> Task
Scan the records for the word "agent". Return each line where it is found.

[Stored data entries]
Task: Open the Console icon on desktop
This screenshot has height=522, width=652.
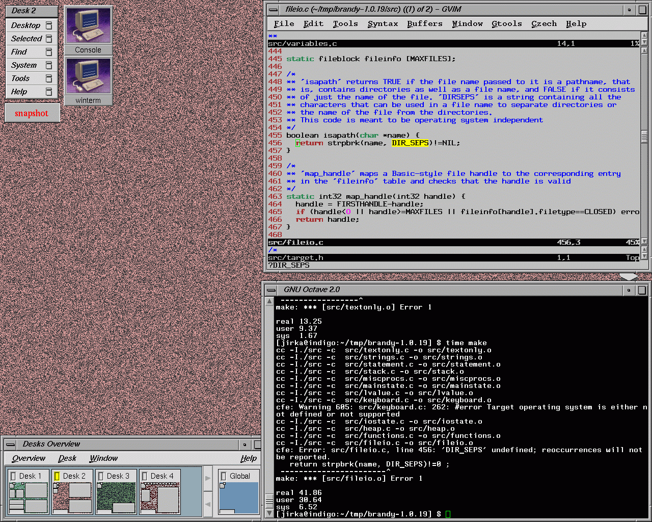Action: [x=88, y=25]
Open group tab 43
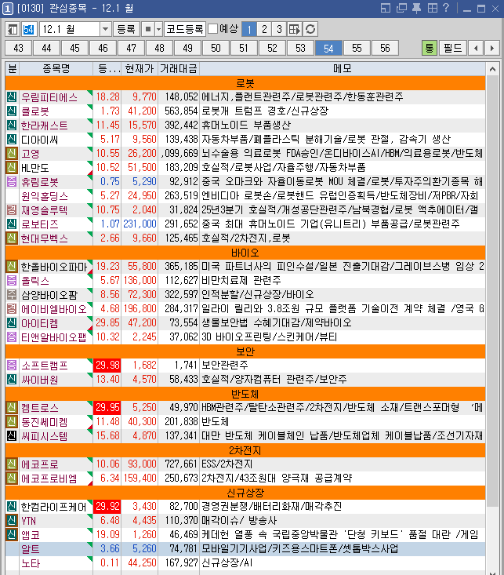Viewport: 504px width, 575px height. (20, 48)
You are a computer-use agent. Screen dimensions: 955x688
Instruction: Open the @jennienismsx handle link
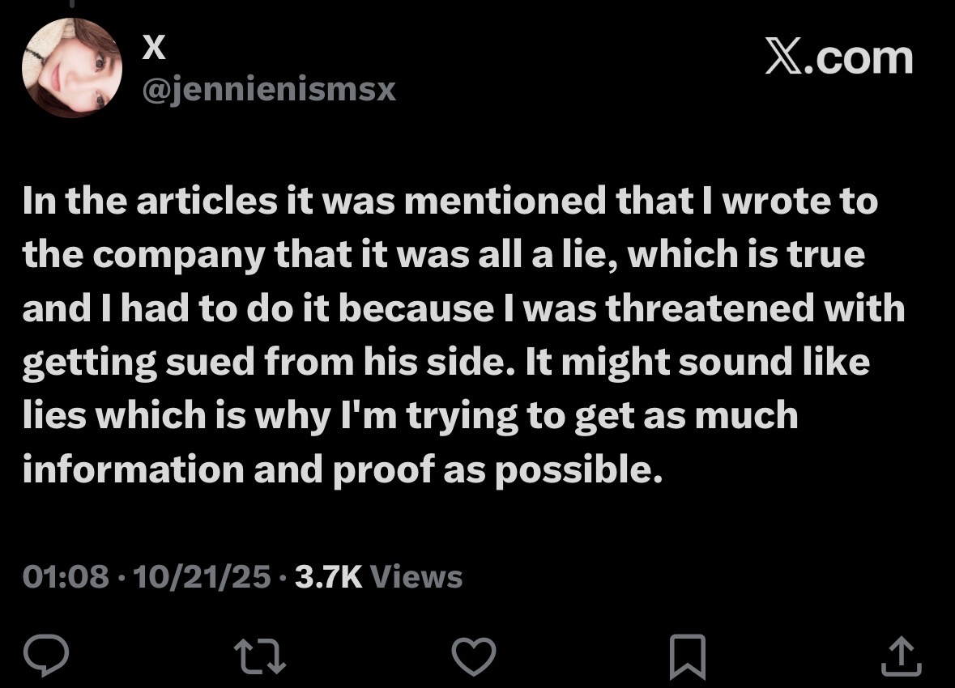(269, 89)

--

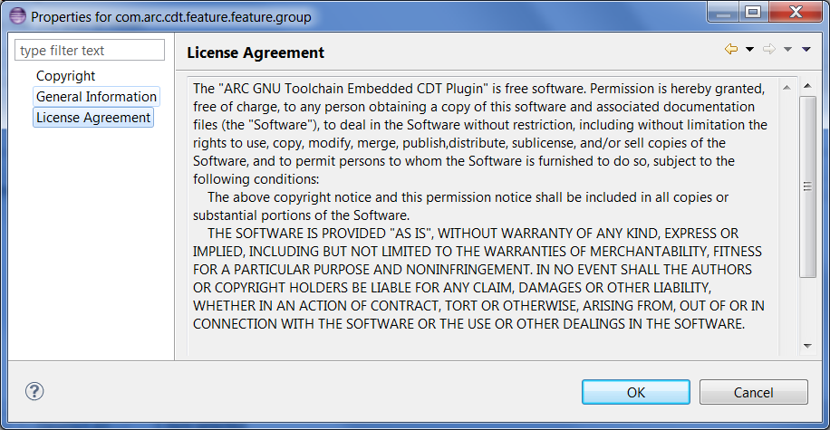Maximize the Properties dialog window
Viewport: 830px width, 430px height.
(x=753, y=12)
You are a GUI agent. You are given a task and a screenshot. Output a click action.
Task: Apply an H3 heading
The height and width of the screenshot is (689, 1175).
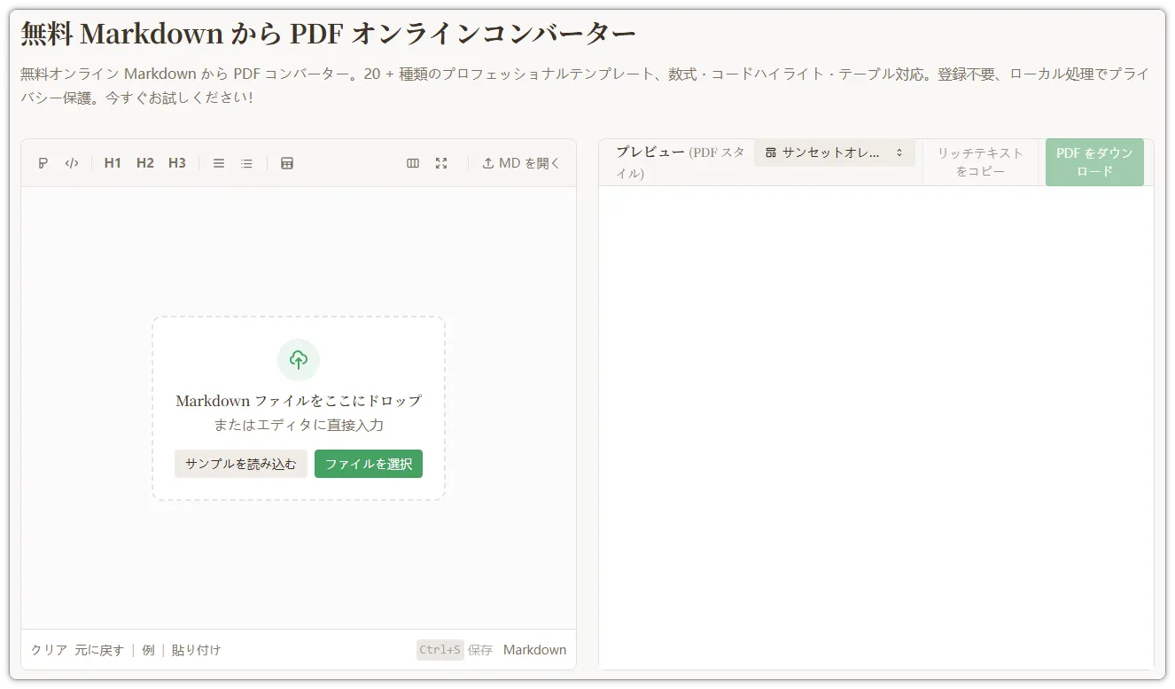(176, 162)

> Answer space
You are a computer-use agent. Screen dimensions: 955x688
You are a GUI agent. You are given a task and a screenshot. Output a click action.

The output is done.